*ACTIVITY*
A word-for-word transcript of the closing lines is required: from the one with "This screenshot has height=682, width=988." through the final line of the data.

START DATASET EXCERPTS

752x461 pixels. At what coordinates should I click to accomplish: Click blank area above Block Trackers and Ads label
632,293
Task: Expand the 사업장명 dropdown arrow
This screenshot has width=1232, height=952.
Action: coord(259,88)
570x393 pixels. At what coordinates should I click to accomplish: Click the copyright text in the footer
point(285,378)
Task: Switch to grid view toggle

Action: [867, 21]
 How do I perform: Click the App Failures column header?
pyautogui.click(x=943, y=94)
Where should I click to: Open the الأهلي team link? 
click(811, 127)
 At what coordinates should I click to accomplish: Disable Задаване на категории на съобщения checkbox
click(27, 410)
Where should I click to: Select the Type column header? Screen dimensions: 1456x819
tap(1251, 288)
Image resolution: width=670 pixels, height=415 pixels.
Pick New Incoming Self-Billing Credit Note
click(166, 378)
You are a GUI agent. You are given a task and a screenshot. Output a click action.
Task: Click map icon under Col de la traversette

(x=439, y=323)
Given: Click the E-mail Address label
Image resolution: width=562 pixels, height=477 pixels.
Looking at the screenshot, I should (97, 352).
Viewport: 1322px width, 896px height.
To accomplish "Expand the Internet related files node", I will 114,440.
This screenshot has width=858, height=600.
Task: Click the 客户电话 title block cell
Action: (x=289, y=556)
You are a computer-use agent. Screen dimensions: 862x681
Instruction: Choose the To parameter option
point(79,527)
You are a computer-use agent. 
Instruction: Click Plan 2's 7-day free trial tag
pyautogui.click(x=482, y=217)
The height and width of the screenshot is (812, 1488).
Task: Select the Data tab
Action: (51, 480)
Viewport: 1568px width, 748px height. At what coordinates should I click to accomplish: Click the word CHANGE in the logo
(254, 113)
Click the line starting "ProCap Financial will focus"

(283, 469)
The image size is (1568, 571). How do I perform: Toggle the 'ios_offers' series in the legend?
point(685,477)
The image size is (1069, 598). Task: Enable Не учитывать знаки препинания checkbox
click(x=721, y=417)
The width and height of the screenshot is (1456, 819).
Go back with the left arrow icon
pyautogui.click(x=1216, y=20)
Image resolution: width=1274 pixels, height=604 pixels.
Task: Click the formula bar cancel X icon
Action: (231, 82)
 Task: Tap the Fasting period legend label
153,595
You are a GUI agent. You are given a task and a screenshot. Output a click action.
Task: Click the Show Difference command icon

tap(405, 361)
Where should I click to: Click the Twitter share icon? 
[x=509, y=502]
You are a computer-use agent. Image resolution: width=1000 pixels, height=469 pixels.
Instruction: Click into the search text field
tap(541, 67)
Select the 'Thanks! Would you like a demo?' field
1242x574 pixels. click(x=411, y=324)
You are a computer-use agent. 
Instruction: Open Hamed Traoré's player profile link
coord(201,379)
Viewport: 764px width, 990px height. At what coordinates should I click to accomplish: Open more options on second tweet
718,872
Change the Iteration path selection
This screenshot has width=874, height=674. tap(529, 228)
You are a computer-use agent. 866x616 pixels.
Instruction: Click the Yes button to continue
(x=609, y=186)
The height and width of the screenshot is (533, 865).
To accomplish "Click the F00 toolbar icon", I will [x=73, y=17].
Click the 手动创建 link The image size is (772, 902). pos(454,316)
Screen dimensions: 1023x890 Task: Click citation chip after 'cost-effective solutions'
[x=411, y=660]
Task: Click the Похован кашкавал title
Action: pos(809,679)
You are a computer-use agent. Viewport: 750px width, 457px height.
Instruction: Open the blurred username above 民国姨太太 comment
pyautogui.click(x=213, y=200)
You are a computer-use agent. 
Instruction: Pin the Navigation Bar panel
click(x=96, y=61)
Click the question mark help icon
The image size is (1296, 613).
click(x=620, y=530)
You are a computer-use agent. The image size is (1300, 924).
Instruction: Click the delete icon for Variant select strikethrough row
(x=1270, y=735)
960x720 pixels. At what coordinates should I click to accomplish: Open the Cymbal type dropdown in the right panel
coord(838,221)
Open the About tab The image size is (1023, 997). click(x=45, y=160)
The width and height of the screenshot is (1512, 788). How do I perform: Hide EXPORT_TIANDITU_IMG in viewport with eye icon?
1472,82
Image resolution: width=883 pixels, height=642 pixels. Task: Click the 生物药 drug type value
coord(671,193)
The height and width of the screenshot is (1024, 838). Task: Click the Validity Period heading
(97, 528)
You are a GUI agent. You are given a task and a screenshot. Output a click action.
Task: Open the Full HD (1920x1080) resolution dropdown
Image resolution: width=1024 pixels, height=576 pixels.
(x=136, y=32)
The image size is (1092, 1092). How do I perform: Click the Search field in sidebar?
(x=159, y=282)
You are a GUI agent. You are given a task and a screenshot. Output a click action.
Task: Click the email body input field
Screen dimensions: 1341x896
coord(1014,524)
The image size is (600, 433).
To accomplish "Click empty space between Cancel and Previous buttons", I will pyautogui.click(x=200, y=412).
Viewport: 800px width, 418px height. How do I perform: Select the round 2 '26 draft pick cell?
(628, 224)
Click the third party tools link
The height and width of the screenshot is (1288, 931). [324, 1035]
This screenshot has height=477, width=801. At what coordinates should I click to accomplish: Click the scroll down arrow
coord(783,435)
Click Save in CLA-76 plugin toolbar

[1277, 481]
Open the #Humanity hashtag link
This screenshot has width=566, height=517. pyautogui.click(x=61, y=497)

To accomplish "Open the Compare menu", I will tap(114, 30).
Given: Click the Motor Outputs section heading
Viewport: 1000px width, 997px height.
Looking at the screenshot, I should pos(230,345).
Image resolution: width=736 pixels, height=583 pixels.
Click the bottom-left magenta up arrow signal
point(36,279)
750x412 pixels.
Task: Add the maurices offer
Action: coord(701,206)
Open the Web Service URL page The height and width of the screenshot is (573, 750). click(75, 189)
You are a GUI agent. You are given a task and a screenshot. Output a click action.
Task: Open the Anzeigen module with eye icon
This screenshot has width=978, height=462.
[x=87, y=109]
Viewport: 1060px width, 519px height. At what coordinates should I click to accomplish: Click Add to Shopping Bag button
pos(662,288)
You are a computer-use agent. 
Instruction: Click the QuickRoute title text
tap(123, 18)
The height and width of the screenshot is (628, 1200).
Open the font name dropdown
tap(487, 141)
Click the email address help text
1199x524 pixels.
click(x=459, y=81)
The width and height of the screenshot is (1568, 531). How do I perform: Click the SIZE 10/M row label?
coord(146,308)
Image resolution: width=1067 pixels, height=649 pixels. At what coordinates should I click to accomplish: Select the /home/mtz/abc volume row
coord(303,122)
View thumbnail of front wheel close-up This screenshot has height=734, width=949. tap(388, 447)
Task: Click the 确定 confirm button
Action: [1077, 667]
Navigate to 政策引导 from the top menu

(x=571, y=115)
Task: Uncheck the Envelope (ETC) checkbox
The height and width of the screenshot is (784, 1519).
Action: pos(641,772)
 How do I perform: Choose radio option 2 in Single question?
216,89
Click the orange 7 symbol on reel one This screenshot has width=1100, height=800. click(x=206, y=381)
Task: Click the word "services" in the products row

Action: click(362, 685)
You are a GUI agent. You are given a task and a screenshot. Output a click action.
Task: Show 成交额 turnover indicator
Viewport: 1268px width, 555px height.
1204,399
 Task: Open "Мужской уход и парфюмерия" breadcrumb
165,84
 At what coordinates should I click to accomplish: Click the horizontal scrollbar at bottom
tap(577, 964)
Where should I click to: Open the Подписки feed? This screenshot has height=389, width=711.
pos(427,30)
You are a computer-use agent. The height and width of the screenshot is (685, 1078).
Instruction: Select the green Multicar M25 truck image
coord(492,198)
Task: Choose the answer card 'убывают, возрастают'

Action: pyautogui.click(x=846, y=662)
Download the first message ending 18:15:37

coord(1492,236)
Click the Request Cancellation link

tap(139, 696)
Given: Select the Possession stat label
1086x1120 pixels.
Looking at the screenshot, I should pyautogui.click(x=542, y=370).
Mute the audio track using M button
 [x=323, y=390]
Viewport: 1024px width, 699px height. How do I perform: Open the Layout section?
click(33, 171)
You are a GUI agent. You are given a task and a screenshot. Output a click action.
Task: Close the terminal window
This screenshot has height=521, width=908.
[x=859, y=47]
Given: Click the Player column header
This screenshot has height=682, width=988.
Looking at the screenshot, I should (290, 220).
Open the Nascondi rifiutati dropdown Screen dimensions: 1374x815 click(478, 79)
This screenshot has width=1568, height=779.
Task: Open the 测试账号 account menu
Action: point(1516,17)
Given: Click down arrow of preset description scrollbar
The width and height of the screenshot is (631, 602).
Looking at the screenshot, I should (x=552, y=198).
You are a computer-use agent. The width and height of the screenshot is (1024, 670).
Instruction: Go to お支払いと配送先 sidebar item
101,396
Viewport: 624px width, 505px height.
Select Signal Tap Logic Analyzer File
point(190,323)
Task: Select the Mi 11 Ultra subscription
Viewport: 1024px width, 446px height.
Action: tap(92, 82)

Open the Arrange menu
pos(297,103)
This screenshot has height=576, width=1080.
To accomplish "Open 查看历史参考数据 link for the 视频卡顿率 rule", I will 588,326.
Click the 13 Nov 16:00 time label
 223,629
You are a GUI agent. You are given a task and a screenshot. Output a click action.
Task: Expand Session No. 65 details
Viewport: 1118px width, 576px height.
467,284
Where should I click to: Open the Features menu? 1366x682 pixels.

END DATASET EXCERPTS

*RESPONSE TO THE EXERCISE*
This screenshot has height=682, width=988.
Looking at the screenshot, I should (290, 220).
Open the Nascondi rifiutati dropdown Screen dimensions: 1374x815 click(478, 79)
This screenshot has width=1568, height=779.
Task: Open the 测试账号 account menu
Action: point(1516,17)
Given: Click down arrow of preset description scrollbar
The width and height of the screenshot is (631, 602).
Looking at the screenshot, I should (x=552, y=198).
You are a computer-use agent. The width and height of the screenshot is (1024, 670).
Instruction: Go to お支払いと配送先 sidebar item
101,396
Viewport: 624px width, 505px height.
Select Signal Tap Logic Analyzer File
point(190,323)
Task: Select the Mi 11 Ultra subscription
Viewport: 1024px width, 446px height.
Action: tap(92, 82)

Open the Arrange menu
pos(297,103)
This screenshot has height=576, width=1080.
To accomplish "Open 查看历史参考数据 link for the 视频卡顿率 rule", I will 588,326.
Click the 13 Nov 16:00 time label
 223,629
You are a GUI agent. You are given a task and a screenshot. Output a click action.
Task: Expand Session No. 65 details
Viewport: 1118px width, 576px height.
467,284
Where should I click to: Open the Features menu? 1366x682 pixels.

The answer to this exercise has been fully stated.